Entries taken from a collection:
______

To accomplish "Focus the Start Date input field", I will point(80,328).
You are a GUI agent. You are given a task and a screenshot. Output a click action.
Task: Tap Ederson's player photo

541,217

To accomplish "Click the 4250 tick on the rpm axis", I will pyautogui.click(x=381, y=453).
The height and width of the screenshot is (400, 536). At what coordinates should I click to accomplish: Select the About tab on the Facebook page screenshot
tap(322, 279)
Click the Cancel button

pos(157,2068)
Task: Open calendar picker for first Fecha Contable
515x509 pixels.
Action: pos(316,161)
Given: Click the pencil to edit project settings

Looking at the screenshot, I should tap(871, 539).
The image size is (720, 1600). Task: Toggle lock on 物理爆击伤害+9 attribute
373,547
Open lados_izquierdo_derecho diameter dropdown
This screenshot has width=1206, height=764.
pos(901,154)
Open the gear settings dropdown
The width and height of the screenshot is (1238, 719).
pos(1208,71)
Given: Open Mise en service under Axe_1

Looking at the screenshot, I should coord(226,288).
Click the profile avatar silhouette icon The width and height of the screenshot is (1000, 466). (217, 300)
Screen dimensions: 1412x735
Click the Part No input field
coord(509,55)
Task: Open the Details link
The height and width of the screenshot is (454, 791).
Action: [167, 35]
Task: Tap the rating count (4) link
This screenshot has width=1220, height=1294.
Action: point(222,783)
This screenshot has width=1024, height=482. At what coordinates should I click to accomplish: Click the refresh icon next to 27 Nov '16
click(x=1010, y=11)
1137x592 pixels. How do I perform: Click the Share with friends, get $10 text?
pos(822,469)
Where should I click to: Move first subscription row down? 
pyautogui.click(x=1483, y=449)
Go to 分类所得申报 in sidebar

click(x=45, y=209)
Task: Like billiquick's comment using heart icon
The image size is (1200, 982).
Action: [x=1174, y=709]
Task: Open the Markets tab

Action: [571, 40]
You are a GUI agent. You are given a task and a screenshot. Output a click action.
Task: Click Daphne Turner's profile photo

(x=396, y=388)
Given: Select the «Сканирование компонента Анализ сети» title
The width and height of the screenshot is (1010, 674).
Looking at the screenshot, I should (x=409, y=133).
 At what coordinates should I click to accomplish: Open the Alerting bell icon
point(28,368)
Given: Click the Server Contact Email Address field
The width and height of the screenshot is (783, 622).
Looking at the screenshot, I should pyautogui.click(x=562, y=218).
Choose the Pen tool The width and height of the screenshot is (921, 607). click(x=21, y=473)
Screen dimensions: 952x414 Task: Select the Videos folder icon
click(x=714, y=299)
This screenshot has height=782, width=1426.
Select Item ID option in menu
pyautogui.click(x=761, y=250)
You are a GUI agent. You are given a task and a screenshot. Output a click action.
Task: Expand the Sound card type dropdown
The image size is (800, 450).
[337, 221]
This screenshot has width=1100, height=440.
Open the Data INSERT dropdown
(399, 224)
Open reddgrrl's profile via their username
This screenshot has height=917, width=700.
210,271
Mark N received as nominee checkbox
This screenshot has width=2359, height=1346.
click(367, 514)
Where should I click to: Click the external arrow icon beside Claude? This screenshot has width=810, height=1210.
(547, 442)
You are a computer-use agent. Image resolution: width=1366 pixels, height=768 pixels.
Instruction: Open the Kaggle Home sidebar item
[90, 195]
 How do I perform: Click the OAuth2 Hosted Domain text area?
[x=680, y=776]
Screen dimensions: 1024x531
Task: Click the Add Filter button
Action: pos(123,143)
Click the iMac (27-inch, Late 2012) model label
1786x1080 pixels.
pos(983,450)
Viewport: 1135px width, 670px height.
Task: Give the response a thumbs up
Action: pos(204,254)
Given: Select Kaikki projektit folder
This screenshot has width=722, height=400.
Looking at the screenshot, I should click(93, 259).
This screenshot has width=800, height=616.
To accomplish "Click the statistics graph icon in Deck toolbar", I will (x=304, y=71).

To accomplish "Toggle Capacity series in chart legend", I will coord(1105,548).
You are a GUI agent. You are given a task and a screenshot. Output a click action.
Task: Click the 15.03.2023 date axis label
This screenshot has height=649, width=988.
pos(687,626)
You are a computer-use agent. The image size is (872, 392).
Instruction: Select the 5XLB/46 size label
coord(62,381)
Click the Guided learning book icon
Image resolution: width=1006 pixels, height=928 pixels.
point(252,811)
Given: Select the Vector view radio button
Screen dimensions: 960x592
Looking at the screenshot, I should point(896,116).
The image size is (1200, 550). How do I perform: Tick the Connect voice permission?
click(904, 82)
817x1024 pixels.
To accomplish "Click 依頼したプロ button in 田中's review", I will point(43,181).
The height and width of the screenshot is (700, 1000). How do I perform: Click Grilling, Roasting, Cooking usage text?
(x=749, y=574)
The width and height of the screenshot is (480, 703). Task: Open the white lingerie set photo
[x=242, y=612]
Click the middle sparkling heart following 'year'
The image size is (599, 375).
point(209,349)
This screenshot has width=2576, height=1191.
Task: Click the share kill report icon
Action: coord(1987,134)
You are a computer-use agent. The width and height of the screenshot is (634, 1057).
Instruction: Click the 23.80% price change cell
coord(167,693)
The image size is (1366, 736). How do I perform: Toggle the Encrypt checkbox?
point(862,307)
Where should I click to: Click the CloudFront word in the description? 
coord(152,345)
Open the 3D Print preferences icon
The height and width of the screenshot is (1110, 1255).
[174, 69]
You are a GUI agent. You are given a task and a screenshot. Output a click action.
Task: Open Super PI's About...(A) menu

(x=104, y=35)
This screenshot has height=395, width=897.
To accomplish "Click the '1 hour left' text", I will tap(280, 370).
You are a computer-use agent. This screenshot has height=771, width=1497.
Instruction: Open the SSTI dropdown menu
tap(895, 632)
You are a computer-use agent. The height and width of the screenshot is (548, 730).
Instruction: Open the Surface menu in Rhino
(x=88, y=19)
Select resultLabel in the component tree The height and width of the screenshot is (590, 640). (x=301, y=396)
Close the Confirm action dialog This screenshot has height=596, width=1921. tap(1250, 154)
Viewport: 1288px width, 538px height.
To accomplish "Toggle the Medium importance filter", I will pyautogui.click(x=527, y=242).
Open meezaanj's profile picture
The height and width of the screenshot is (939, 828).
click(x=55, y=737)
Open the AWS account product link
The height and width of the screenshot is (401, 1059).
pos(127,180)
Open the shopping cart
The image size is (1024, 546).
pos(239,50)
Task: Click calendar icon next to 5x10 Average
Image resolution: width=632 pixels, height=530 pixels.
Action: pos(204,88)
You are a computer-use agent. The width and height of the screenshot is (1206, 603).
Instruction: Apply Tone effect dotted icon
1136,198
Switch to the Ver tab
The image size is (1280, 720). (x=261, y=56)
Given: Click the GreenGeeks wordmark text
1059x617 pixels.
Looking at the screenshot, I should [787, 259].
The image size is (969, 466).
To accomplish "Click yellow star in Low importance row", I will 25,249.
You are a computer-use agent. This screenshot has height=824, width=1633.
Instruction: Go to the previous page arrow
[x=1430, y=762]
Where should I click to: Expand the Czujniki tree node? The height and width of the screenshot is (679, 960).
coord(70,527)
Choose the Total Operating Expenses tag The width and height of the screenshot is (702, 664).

______

**Exercise details:** What lines of the data contain the string "Choose"? List them.

**Reply:**
Choose the Pen tool The width and height of the screenshot is (921, 607). click(x=21, y=473)
Choose the Total Operating Expenses tag The width and height of the screenshot is (702, 664).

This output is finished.